MADRID 25 fev. (EUROPA PRESS) -
A University of California Riverside (UCR) desenvolveu uma tecnologia baseada em sensores que pode revolucionar a apicultura, reduzindo as perdas de colônias de abelhas.
O artigo, "Principled Mining, Forecasting and Monitoring of Honeybee Time Series with EBV+", foi publicado na revista ACM Transactions on Knowledge Discovery from Data.
A tecnologia, chamada Electronic Bee-Veterinarian ou EBV, usa sensores de calor de baixo custo e modelos de previsão para prever quando as temperaturas da colmeia podem atingir níveis perigosos.
O sistema fornece aos apicultores avisos antecipados remotamente, permitindo que eles tomem medidas preventivas antes que suas colônias entrem em colapso durante um clima extremamente quente ou frio ou quando as abelhas não conseguem regular a temperatura da colmeia devido a doenças, exposição a pesticidas, escassez de alimentos ou outros fatores de estresse.
"Convertemos a temperatura em um fator que chamamos de fator de saúde, que fornece uma estimativa da força das abelhas em uma escala de zero a um", disse em um comunicado Shamima Hossain, PhD em biologia molecular, estudante de ciência da computação na UCR e principal autora de um artigo que explica a tecnologia.

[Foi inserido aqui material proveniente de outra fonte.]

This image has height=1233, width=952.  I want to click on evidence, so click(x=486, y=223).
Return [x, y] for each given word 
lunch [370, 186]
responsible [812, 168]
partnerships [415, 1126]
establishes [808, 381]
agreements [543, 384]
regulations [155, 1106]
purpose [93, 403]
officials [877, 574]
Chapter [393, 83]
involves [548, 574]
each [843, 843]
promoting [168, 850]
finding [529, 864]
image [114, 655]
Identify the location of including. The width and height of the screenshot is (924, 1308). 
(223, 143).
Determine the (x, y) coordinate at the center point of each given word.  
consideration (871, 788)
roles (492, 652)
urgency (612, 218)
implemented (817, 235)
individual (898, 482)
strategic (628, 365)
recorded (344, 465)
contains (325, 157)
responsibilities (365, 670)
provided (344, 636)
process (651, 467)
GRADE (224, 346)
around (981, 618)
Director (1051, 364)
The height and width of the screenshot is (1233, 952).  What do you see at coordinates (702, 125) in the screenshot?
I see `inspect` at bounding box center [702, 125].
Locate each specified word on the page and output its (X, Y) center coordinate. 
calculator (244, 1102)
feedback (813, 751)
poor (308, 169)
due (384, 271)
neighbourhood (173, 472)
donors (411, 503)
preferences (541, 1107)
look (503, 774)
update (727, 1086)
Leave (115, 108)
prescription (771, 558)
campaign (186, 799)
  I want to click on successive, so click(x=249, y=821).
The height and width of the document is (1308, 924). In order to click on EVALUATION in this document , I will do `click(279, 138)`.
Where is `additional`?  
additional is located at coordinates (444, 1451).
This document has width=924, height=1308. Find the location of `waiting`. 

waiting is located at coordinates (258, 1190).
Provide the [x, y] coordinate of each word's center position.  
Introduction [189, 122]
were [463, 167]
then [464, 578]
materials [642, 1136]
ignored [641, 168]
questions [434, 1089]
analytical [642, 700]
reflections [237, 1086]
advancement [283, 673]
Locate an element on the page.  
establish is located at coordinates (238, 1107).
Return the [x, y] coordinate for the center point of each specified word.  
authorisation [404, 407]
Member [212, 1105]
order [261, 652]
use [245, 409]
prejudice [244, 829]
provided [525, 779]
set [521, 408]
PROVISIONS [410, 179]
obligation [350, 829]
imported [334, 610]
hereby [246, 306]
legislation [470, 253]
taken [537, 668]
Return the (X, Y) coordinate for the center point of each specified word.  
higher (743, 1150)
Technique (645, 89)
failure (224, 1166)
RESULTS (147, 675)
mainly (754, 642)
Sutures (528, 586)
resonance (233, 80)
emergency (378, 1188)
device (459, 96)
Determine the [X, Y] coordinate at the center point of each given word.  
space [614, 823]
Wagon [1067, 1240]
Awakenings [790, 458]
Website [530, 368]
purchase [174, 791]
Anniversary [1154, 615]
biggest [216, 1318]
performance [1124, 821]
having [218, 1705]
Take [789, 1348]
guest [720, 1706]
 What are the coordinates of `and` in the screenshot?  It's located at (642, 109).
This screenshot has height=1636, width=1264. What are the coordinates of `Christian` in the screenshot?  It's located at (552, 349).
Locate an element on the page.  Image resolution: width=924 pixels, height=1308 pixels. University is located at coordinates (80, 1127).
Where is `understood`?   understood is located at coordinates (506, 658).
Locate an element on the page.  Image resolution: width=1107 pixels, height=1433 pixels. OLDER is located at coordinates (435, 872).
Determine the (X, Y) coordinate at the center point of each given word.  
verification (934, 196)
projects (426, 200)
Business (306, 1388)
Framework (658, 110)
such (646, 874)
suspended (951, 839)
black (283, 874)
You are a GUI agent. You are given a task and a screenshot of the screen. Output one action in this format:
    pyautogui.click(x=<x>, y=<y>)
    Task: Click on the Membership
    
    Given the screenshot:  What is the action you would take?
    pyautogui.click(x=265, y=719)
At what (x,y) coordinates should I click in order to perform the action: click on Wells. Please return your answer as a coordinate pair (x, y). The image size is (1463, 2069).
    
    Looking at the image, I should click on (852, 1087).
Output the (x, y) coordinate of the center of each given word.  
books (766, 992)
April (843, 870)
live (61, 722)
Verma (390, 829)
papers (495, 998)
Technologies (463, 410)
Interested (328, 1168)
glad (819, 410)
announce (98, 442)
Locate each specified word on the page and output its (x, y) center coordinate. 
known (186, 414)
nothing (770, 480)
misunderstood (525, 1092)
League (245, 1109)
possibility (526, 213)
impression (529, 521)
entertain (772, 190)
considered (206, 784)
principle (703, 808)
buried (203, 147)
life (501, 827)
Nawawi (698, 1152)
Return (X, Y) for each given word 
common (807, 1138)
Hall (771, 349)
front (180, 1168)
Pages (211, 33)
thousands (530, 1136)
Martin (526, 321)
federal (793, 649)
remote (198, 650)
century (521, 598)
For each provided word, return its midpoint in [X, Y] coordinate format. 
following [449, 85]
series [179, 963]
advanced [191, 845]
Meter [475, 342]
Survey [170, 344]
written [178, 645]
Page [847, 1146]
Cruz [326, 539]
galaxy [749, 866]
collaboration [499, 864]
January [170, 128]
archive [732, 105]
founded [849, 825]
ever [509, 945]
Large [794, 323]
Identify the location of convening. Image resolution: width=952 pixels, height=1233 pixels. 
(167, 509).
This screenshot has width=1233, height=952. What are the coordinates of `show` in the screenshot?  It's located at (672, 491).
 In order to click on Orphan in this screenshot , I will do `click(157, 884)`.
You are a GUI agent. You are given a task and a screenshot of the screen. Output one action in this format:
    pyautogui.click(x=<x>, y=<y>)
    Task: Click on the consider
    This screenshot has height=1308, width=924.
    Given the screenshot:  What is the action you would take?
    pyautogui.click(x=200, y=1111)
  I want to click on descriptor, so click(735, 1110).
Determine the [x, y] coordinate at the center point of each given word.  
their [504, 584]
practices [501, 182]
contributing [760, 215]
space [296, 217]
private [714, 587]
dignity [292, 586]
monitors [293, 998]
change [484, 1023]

Essa métrica simplificada (em que uma pontuação de "um" significa que as abelhas estão em sua melhor forma) permite que os apicultores não familiarizados com o modelo subjacente avaliem rapidamente a saúde da colmeia.
REVOLUÇÃO NA APICULTURA
Boris Baer, professor de entomologia da UCR, acredita que a tecnologia poderá revolucionar a apicultura, que é essencial para vastos setores da agricultura global. As abelhas polinizam mais de 80 culturas e contribuem com cerca de US$ 29 bilhões por ano para a agricultura dos EUA. Entretanto, as populações de abelhas diminuíram devido a vários fatores, incluindo perda de habitat, exposição a pesticidas, parasitas e mudanças climáticas.
"No último ano, os Estados Unidos perderam mais de 55% de suas colônias de abelhas", disse Baer, citando dados do Projeto Apis m., que monitora as perdas de colmeias nos Estados Unidos.
"Estamos vivenciando um grande colapso das populações de abelhas, e isso é extremamente preocupante porque cerca de um terço do que comemos depende das abelhas."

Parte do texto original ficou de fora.